What the task requires
Copy out, unchanged, every line from the one containing "Click the Network computers icon" down to the one containing "I will point(1231,33).", with both of those lines included.

Collected data:

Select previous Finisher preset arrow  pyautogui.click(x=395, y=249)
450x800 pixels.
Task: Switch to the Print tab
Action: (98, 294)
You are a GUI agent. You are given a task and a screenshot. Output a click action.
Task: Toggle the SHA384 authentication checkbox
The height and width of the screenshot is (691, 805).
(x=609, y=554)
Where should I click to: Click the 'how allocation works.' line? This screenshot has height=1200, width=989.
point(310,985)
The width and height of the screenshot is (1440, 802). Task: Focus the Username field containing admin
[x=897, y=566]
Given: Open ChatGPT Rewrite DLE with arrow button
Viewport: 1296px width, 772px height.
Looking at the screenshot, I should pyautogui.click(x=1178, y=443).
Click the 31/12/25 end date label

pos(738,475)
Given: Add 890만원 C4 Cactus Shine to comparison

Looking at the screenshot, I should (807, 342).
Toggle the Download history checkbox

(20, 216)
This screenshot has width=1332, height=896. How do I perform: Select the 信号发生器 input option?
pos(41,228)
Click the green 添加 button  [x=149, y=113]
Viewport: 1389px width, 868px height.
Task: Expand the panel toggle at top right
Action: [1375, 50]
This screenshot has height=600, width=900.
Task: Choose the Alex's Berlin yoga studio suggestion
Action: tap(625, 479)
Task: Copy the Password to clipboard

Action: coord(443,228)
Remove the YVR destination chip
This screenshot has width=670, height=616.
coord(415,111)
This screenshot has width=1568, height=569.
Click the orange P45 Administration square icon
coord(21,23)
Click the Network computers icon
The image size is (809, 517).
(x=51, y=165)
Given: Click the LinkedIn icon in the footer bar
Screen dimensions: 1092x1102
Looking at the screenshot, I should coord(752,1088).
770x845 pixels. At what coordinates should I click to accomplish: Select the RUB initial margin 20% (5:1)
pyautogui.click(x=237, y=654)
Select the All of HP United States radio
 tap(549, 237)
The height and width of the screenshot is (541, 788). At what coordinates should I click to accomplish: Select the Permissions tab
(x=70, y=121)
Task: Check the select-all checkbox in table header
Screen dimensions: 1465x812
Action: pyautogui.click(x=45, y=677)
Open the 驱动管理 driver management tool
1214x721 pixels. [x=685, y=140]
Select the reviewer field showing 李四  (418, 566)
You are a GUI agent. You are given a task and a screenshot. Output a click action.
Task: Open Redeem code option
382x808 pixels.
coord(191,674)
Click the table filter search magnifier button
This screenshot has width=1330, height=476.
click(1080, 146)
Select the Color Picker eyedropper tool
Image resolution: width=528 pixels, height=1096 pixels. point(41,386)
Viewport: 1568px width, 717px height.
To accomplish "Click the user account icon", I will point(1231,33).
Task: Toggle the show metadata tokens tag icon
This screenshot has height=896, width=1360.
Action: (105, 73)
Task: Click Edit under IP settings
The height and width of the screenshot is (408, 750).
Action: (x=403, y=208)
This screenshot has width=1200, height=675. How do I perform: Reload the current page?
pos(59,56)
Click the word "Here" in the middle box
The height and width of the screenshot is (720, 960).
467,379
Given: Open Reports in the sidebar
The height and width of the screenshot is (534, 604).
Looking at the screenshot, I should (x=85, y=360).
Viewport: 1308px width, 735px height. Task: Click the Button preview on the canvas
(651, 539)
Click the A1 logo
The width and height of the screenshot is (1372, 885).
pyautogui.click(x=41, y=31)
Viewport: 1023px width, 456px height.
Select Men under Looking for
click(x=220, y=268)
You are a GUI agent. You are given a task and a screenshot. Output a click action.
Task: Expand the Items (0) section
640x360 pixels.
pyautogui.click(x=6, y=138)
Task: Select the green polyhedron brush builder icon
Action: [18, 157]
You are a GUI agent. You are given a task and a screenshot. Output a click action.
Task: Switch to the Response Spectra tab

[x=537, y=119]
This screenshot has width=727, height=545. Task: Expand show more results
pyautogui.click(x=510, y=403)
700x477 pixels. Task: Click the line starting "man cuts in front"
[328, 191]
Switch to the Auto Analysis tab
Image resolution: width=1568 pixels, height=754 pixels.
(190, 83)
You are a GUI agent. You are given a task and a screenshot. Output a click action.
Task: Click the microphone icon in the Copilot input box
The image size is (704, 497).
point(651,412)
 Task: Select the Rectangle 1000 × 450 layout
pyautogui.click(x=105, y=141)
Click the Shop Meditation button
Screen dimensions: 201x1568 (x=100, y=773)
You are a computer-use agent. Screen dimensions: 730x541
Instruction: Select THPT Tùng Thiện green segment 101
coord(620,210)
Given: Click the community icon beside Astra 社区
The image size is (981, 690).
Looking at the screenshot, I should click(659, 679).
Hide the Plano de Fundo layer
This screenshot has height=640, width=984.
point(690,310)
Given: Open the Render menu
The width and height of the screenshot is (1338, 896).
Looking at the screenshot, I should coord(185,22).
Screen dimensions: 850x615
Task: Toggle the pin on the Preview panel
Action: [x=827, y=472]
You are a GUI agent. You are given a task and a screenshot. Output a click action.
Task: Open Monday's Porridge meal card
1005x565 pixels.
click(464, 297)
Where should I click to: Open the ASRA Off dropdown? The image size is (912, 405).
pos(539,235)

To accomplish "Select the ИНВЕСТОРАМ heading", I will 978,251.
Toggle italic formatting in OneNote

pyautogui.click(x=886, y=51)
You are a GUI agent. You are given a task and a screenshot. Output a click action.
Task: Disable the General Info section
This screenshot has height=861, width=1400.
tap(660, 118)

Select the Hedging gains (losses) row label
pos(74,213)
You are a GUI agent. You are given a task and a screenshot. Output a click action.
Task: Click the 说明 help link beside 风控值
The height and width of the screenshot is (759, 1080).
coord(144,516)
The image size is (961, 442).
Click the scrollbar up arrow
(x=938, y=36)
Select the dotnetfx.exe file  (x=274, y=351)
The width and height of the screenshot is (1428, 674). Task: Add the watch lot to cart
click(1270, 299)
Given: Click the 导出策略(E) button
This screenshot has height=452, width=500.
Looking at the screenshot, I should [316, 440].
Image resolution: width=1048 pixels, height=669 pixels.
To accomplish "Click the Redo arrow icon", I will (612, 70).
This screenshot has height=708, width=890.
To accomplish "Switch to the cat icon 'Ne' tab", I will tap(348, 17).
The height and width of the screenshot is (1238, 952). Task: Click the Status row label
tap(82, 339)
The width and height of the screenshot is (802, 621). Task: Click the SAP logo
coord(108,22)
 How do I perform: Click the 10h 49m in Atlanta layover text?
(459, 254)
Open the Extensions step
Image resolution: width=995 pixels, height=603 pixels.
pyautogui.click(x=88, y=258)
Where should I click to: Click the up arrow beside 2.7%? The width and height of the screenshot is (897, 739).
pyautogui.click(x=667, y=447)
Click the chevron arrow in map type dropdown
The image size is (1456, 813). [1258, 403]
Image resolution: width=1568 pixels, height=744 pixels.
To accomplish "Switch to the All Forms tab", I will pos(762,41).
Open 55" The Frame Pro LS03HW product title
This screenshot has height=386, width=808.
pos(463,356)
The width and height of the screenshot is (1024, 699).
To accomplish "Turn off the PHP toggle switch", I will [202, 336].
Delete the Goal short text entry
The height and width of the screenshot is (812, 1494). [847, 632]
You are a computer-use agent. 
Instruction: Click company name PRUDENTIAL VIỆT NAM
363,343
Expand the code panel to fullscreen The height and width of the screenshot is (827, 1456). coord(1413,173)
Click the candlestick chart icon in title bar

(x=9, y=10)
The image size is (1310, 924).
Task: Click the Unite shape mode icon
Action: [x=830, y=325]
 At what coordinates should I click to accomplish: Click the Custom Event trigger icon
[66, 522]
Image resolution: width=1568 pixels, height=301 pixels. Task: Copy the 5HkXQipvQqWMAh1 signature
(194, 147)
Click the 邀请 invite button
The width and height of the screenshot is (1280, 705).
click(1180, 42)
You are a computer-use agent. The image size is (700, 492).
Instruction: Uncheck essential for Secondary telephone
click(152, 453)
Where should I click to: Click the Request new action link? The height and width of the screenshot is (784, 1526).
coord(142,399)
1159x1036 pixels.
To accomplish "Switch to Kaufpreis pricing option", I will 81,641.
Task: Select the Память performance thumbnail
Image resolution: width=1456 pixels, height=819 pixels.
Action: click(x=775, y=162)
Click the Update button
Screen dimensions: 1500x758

Answer for the task
Click the Network computers icon
The image size is (809, 517).
(x=51, y=165)
Given: Click the LinkedIn icon in the footer bar
Screen dimensions: 1092x1102
Looking at the screenshot, I should coord(752,1088).
770x845 pixels. At what coordinates should I click to accomplish: Select the RUB initial margin 20% (5:1)
pyautogui.click(x=237, y=654)
Select the All of HP United States radio
 tap(549, 237)
The height and width of the screenshot is (541, 788). At what coordinates should I click to accomplish: Select the Permissions tab
(x=70, y=121)
Task: Check the select-all checkbox in table header
Screen dimensions: 1465x812
Action: pyautogui.click(x=45, y=677)
Open the 驱动管理 driver management tool
1214x721 pixels. [x=685, y=140]
Select the reviewer field showing 李四  (418, 566)
You are a GUI agent. You are given a task and a screenshot. Output a click action.
Task: Open Redeem code option
382x808 pixels.
coord(191,674)
Click the table filter search magnifier button
This screenshot has width=1330, height=476.
click(1080, 146)
Select the Color Picker eyedropper tool
Image resolution: width=528 pixels, height=1096 pixels. point(41,386)
Viewport: 1568px width, 717px height.
To accomplish "Click the user account icon", I will point(1231,33).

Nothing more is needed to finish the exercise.